Couple far from the comfort zone
Hamish Hammond and Rachel Gardner don’t take the easy route.
Their journey is one of consistent growth and they’re always searching for the next challenge.
The pair met at Massey University while Hamish was studying towards BAgriCom (Hons) and a Master of Agri Commerce and Rachel a Bachelor of Animal Science and Agricultural Science, and a Master of Science (Animal Science).
“We both finished our masters more or less at the same time and we were looking at options of where to go next and we thought the best use of our knowledge was to put it to practice on farm,” Hamish says.

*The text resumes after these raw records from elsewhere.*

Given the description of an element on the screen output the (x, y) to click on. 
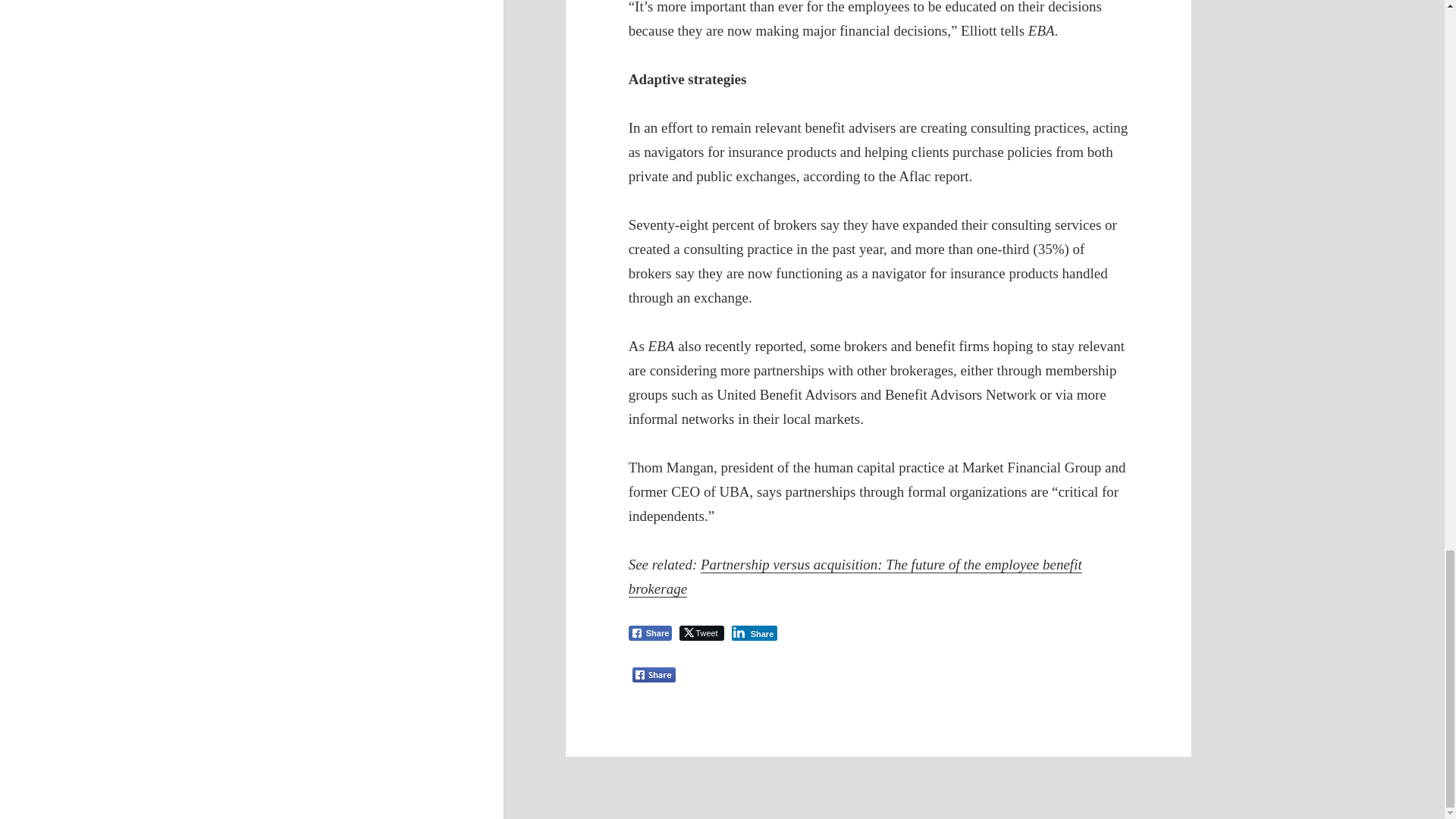
Share (650, 632)
Share (754, 632)
Tweet (701, 632)
Given the description of an element on the screen output the (x, y) to click on. 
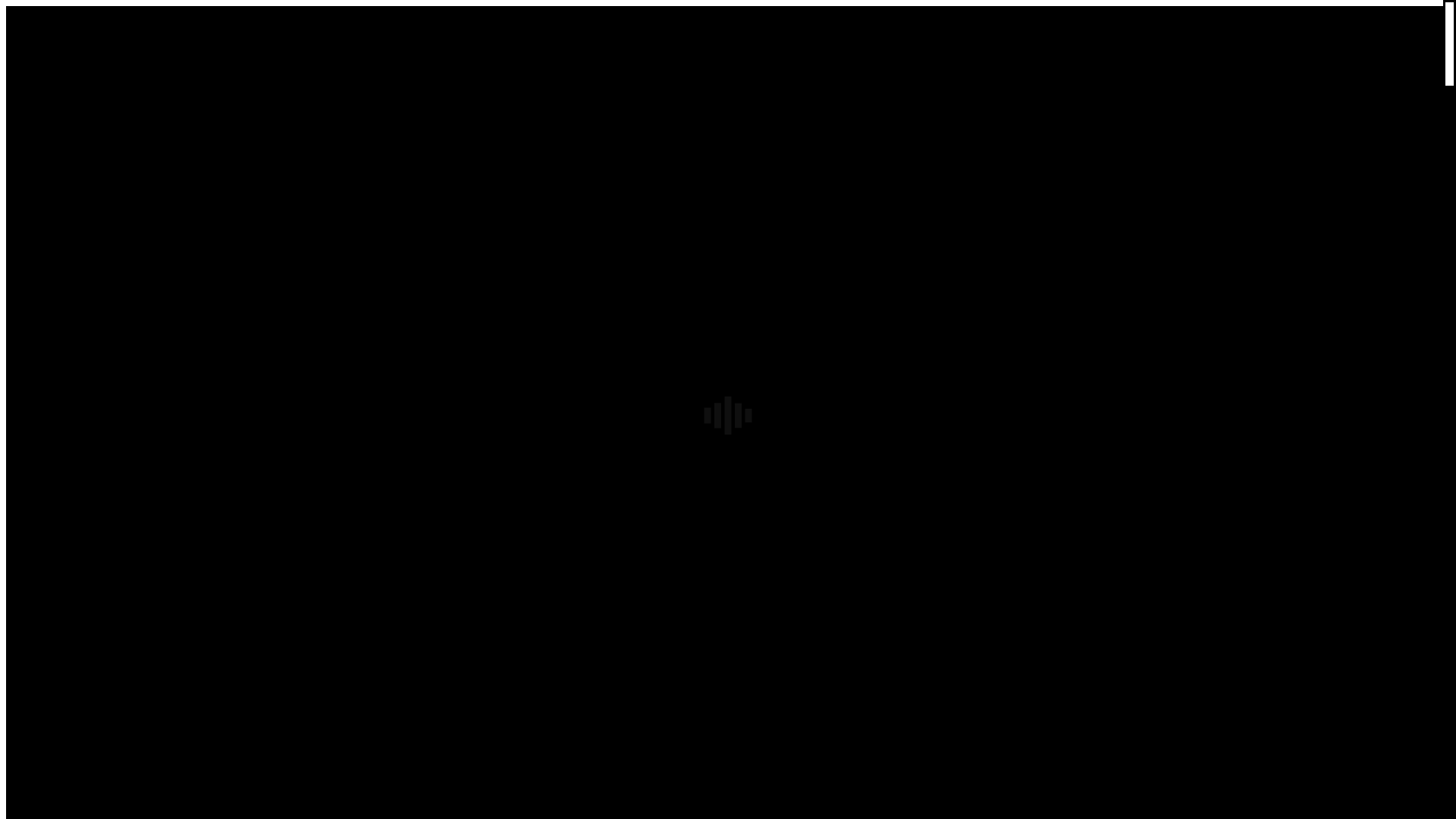
Engineered Solutions Element type: text (88, 191)
Information Pack Element type: text (78, 680)
Skip to content Element type: text (42, 12)
DS600 Case Study Element type: text (112, 653)
Home Element type: text (50, 558)
DS600 Case Study Element type: text (112, 246)
About Element type: text (51, 571)
DA500 Case Study Element type: text (113, 667)
Benefits Element type: text (56, 626)
Press Element type: text (49, 694)
DA500 Case Study Element type: text (113, 260)
About Element type: text (51, 164)
Linkedin Element type: text (75, 432)
Facebook Element type: text (29, 432)
Contact Element type: text (55, 314)
Press Element type: text (49, 287)
Contact Element type: text (55, 721)
Benefits Element type: text (56, 219)
Case Studies Element type: text (67, 232)
FAQs Element type: text (50, 300)
Product Range Element type: text (72, 178)
Engineered Solutions Element type: text (88, 599)
Information Pack Element type: text (78, 273)
Case Studies Element type: text (67, 639)
Home Element type: text (50, 150)
Demolition, Construction & Civil Element type: text (118, 612)
Demolition, Construction & Civil Element type: text (118, 205)
menu Element type: text (19, 532)
FAQs Element type: text (50, 708)
Product Range Element type: text (72, 585)
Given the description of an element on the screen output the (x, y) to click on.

Rather than starting their careers at the bottom and working their way up, Rachel and Hamish jumped straight into contract milking, milking 630 cows for Stephen and Marie Hammond and Irene Hammond, on their 173ha property in Greytown.
“I didn’t see it as that big of a step,” Hamish explains.

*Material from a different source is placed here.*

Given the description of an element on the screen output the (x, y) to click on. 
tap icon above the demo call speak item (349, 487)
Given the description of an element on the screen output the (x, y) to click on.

“I had done six years of study and Rachel had done five, so in terms of theory on how to run a farm we had a lot, it was just about going through the process of actually doing it. It was just a switch in mindset and putting in the work.”
During their second season as contract milkers, they decided upon entering the 2019 Hawkes Bay Wairarapa Dairy Industry Awards to gather some more knowledge around their business and to help them progress.
Proving that jumping into business head first was in fact the right move, the pair were thrilled to be named the 2019 Hawke’s Bay Wairarapa Share Farmers of the Year along with being awarded four merit awards and $7,320 worth of prizes.
Hamish says the competition helped them to formalise a lot of their processes and strategies and has given them a great network of friends.
“There’s a lot to be gained from meeting new people, hearing their stories and how they’ve dealt with things, it gives you a little more motivation, we are all very like-minded people.”
Back on the farm, they’re continuing to try new things in order to keep learning and growing and have made the switch to once-a-day milking (OAD) – a move not so common among contract milkers Hamish admits.
“Most contract milkers want to maximise that milk production but because the farm owners are my family we were happy to try and pursue profitability and sustainability,” he says.
After renegotiating their contracts, they budgeted for a 13 per cent drop in milk production and were happy when the decrease was just under 11%, considering cow numbers were slightly reduced as well.
“We have good cows and I think if you’ve got good cows they will do well on any system.”
They have no regrets switching to OAD and are enjoying the added flexibility in their roles.
“We are still working a lot but it just gives us more time for other jobs and means they get done more effectively… I think more farmers should do it, I don’t know why you wouldn’t.”
With the long term goal of an equity partnership or 50:50 sharemilking, Hamish and Rachel are looking to grow their business and are currently in negotiations to lease a 60ha neighbouring property for rearing animals on.
Hamish says, if it goes ahead it will add a new element to their operation and it’s an exciting step in their journey.